Thursday, October 27, 2005

My First Real Pairing Experience

This recent blogging of "how to do good pairing" caused my first real pairing buddy to remind me about how different we were but how well it worked.

Back in the mists of 1992, I was a Smalltalk developer at Morgan Stanley where I got to work with Lynn Riehl. She was a more senior IT person than I and understood the business, I was a young techy geek who could make Smalltalk dance. Every morning for two months, I'd turn up at her desk and we would commence to develop the system sitting side-by-side in front of the machine. I think all the good pairing behaviour was there:
  • neither of us ever used our "authority" to push a point, we would discuss things and try to find agreement
  • we would talk as we did things to externalise what was going on - Lynn could hear how I was thinking about the business, I could hear how she was thinking about this new object-oriented stuff
  • We didn't have huge design documents or a framework in mind, we would implement specific features one at a time all the way through
  • the On-Site customer was the FX desk on the same floor. Lynn had great relationships with all of the traders and the head of the desk. Lynn would do regular demos for them and generate feedback and prioritised to-do lists
  • we would agree on an approach and stick to it until one of us would say, "hold on..."
  • both of our language patterns became, "I think/I feel...." rather than "generally..", "the right way...", or other such terms (actually I think this was Lynn's natural speaking pattern which I learnt to adopt)
  • we had periods of intense work with frequent breaks for ice-cream
I think a lot of this behaviour emerged because we were under a tight deadline (probably unreasonable deadline), neither of us had all the information or ability to make things happen, it wasn't entirely clear what the business needed or wanted but we were both determined to make things work (stubborn is the word that comes to mind).

I don't even remember how we started to get into this behavior model? I think it was probably something along the lines of Lynn getting me to show her how to write a piece of Smalltalk to do X using the frameworks Morgan Stanley had at that time. Then she tried to modify it and had some questions so I'd come back, and pretty rapidly it was just easier and more effective to sit there all the time.

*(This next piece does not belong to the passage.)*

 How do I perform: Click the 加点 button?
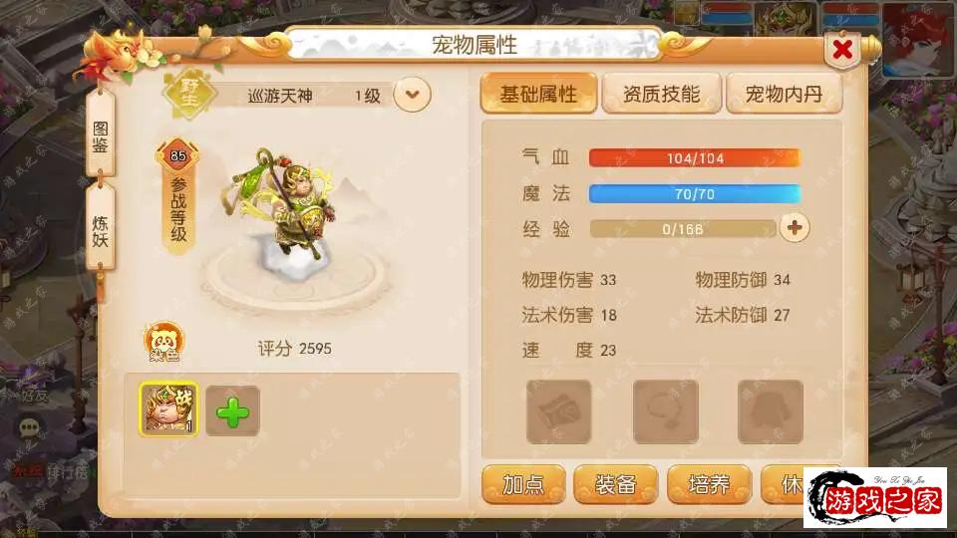pyautogui.click(x=523, y=484)
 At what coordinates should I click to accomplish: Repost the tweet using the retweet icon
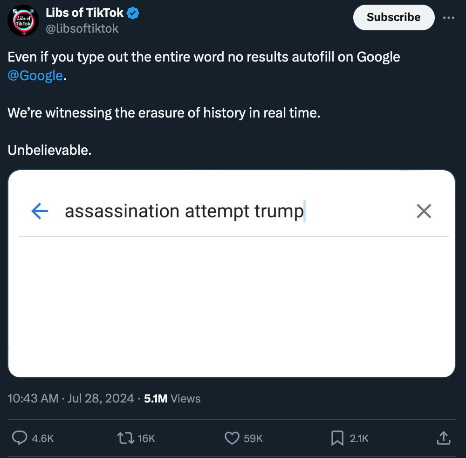coord(126,438)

We did get complaints about the noise of us pairing from one of the other developers - which is of course one of my measures of good pairing!

We did do some unusual behavior though which I'm not sure is appropriate for pairing but is worth mentioning:
  • Lynn would stay later than I did and be in earlier, and would go through and review what we'd done and clean a lot of it up. Sort of refactoring and tidying things up so it was ready for us to have a clean start in the morning when I finally turned up (there was an interesting incident where I got shouted at across the Morgan Stanley staff dining room, but thats another story....). Not exactly a fair balance of work
  • Also Lynn would deploy the latest version every night so the users always had the latest and greatest (the single person responsibility for deployment is the unusual behavior, no the regular delivery) [Lynn's memory is we didn't do it every day - maybe I just thought we did!]
  • although there were other resources we tended to stick together as a pair. I think Lynn did work with Bernard Horan occasionally, but I've never really asked them about if this was a pair experience or just two people working together
  • I discovered only recently that occasionally when I thought we were both thinking hard about how to solve a tricky technical problem Lynn was actually trying to decide what she was going to do at the weekend! Now interestingly this did not effect our good pairing experience - so I can assure you that ignorance can be a good thing. But it does make me realize I can could be duped if I wanted to be duped (or is that "can be duped"?)
Clearly, I had the easy time of it not having to deploy or do the clean-up.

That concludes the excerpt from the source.